ABSTRACT

This chapter frames the climate crisis as a problem of history and memory, making heritage work central to environmental and climate justice. The chapter considers climate denial as a form of historical denial, largely driven by the US, rooted in this country's deep culture of refusing to acknowledge and assume accountability for its global leadership in structural racism. It explores the potential of participatory public memory, drawing lessons from the environmental justice movement as well as heritage and public history, to confront that denial. In particular, it builds on the vision of the environmental justice movement that building an equitable future out of the world we have just destroyed requires redressing the historical inequities that brought us here, through reparations. The chapter shares stories from communities around the country that came together to create Climates of Inequality: Stories of Environmental Justice, a project through which students collaborated with frontline environmental justice organizers and community members to create public histories of environmental justice in their localities, and how these histories shaped climate change, in support of local and global campaigns for a Just Transition.
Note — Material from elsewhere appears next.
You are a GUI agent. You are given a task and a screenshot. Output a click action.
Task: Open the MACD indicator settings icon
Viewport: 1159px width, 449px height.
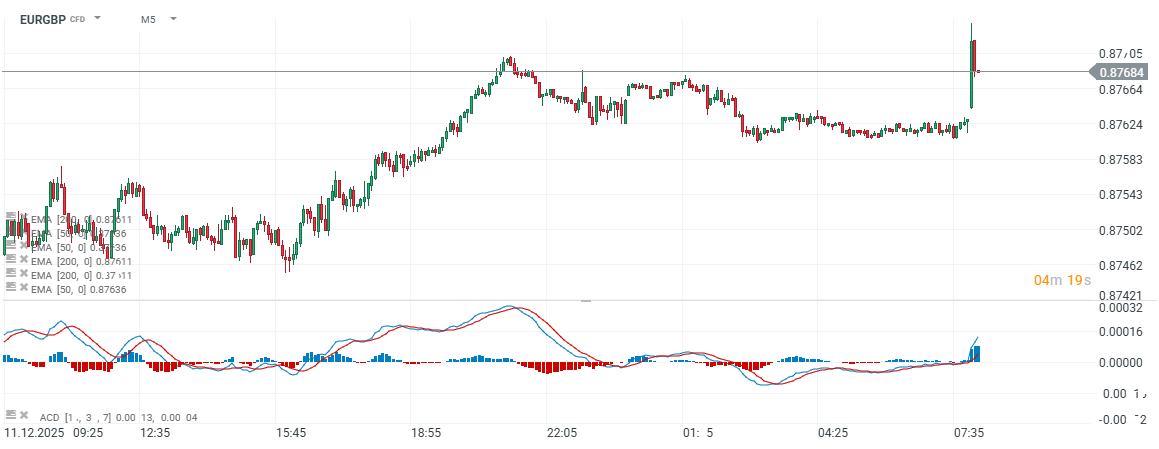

The coalition applied environmental justice principles to heritage work, including EJ communities “speaking for ourselves”; building generative, not extractive, ways of sharing memories and knowledge; focusing on EJ communities themselves as the primary audience, as opposed to raising awareness among people more insulated from environmental harms; and building translocal solidarity by connecting local communities into a national coalition. Together their projects suggest possibilities for how participatory public memory can be activated in service of reparations and a Just Transition.